**The request**: Give everything in the data from the line containing "At what coordinates" down to the line containing "point(613,48)", both included, as a numbered list with blank lines left out. Leave the pictures out of your answer.

**Data excerpts**:

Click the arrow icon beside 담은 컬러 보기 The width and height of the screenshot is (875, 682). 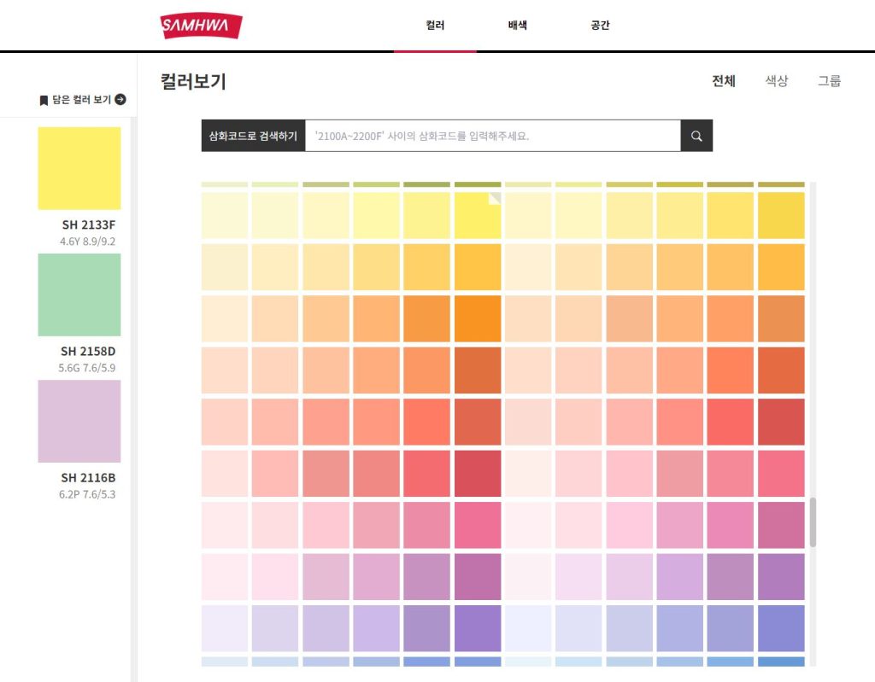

...

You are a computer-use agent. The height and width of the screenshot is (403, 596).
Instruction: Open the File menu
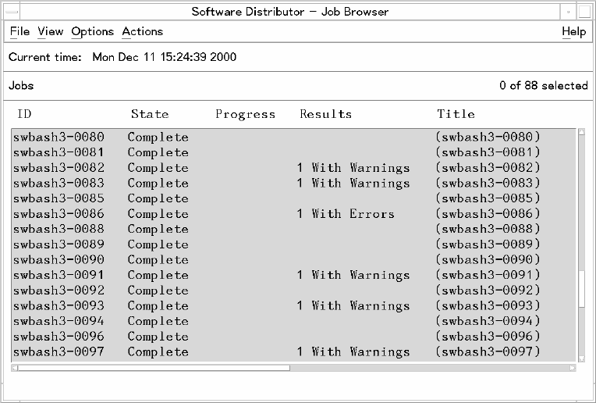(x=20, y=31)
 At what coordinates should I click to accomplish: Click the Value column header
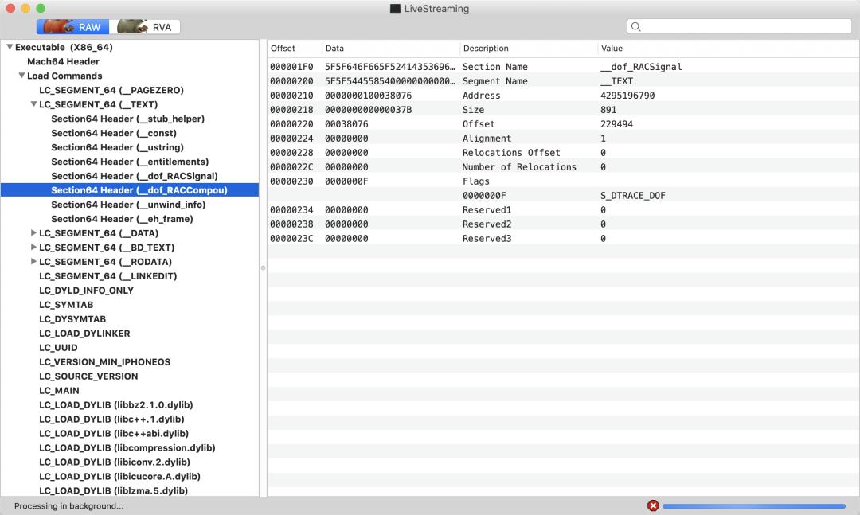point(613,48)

==

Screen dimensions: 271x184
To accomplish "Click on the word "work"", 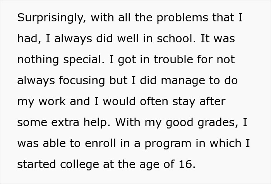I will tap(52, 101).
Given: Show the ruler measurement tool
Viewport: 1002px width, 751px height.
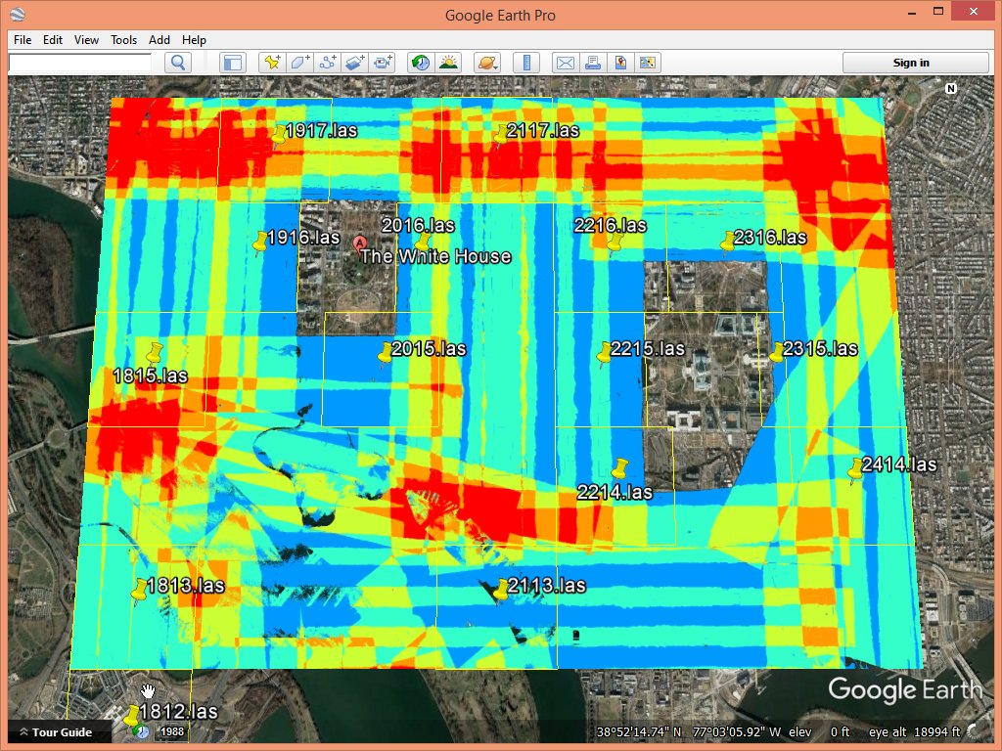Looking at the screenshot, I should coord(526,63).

**Exercise output**:
1.  At what coordinates should I click to accomplish: Click the Value column header
2. point(613,48)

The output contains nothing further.